Return, word for word, the part of the nudist vacation article from "WHEN Larry Massa" up to and including "or the spa.".
-- START Page text --
No Shoes, No Shirt, No Worries

Correction Appended

WHEN Larry Massa says he likes to travel light, he means it. No need for a jacket and tie at dinner, a pristine set of tennis whites when he hits the court, or even a bathrobe to wear when heading from his hotel room to the pool or the spa.

For when Mr. Massa, 74, a retired Navy commander and computer science engineer from Virginia Beach, and his wife, Darlene, go on vacation, they do it in the nude. “If you haven’t tried it, there’s no way I can tell you what a fun thing it is, what an added dimension to a vacation it can be” said Mr. Massa, who has been taking “clothing-optional” vacations since 2001 and whose most recent trip was to an all-nude resort in Mexico. “I’ll never forget the day,” said Mr. Massa, recalling the couple’s first nudist vacation at a Caribbean resort. “The place was full. We went to the far end of the pool and Dar said, ‘I’m going to take my top off.’ I thought I’m not going to wear these stupid swim trunks in the pool. So I jumped in naked. She looked down at me and dropped her bottoms and we never looked back.”
-- END Page text --
-- START Information given --
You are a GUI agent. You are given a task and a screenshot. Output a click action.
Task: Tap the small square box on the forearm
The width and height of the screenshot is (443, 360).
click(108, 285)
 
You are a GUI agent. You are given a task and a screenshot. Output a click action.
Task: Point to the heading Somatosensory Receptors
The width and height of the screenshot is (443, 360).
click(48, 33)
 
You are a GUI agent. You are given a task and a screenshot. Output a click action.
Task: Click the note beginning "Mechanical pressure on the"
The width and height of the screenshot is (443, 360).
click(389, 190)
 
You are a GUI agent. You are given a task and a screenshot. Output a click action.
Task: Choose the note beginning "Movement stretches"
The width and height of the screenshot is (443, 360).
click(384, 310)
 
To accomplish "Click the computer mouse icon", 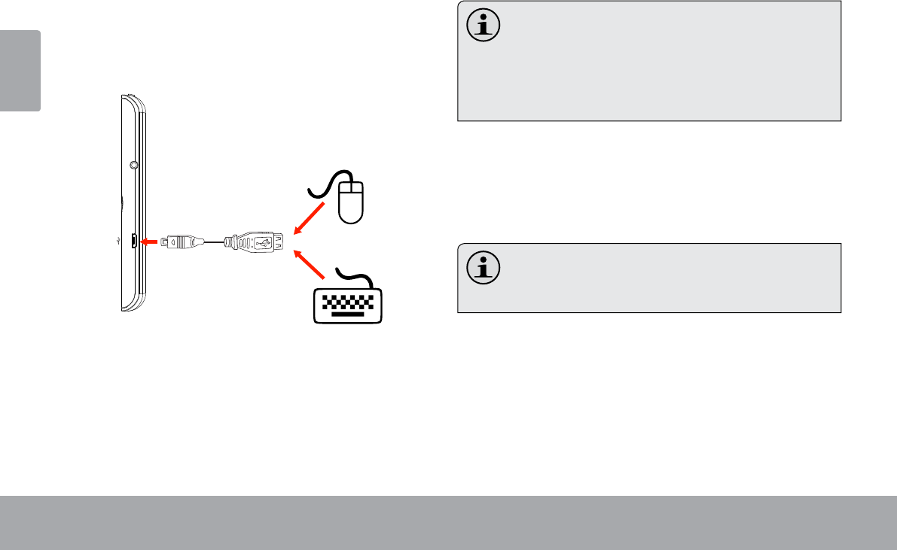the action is click(352, 202).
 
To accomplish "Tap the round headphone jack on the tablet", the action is click(133, 164).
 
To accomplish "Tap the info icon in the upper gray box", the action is click(484, 26).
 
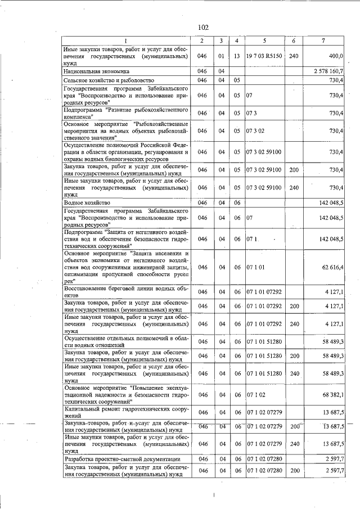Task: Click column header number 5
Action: pyautogui.click(x=264, y=40)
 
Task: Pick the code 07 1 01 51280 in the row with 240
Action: pyautogui.click(x=264, y=373)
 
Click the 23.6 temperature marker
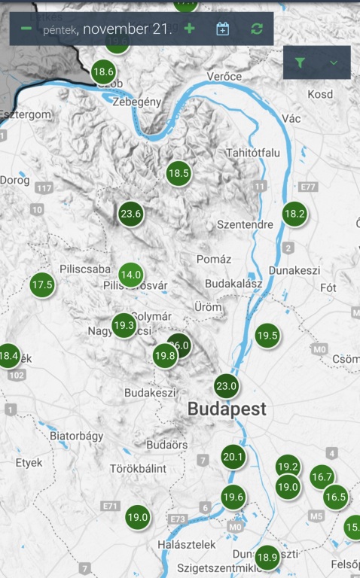click(x=131, y=214)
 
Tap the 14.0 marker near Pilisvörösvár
click(x=131, y=275)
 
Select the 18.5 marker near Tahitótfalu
click(x=178, y=173)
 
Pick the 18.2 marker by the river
click(x=294, y=214)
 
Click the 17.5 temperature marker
click(x=42, y=284)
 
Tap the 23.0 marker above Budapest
click(x=227, y=386)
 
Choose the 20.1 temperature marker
click(x=233, y=457)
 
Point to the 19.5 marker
click(x=267, y=336)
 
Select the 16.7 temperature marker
click(x=322, y=476)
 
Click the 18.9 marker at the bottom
click(x=267, y=558)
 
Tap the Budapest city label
click(x=227, y=409)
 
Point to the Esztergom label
click(x=26, y=114)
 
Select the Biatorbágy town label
click(x=75, y=436)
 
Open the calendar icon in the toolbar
click(x=222, y=29)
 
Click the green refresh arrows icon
click(x=258, y=29)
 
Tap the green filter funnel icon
click(x=301, y=63)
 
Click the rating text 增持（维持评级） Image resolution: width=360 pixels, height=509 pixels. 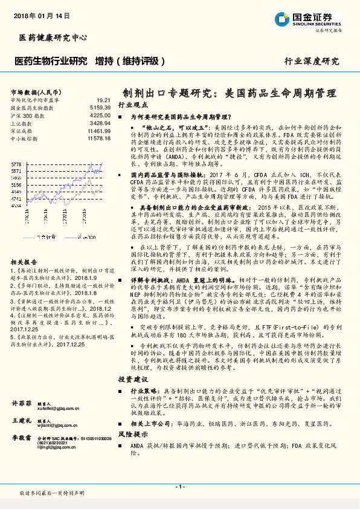130,61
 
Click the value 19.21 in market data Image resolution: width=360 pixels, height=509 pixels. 103,100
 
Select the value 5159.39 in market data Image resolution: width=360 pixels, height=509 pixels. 100,107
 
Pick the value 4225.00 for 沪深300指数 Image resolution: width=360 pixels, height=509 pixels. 100,114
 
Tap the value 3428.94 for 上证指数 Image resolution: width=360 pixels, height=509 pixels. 100,122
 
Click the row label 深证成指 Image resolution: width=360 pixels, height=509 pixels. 21,130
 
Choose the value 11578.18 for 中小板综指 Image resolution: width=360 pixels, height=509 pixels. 98,138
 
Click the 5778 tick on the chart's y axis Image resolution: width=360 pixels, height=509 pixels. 16,164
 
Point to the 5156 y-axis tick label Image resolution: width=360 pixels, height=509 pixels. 16,187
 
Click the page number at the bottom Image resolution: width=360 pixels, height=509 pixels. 180,487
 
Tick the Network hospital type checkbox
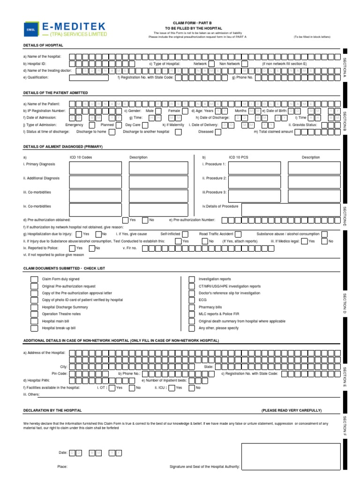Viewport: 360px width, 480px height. (x=211, y=63)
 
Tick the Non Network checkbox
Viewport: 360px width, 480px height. (x=247, y=63)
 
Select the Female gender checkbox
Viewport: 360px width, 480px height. (x=185, y=111)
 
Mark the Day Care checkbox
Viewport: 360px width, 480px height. (x=146, y=125)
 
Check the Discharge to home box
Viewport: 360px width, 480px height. (x=112, y=132)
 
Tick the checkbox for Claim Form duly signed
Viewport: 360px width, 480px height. (x=34, y=279)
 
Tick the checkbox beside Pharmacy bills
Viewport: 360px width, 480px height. (x=192, y=307)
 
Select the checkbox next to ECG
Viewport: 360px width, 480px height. (x=192, y=300)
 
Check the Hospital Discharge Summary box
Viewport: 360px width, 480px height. (x=34, y=307)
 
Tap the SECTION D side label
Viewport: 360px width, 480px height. (x=345, y=303)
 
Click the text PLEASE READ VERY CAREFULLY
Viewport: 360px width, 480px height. (x=292, y=410)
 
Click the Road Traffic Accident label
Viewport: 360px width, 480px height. (x=216, y=233)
-- END Information given --
**Answer**
WHEN Larry Massa says he likes to travel light, he means it. No need for a jacket and tie at dinner, a pristine set of tennis whites when he hits the court, or even a bathrobe to wear when heading from his hotel room to the pool or the spa.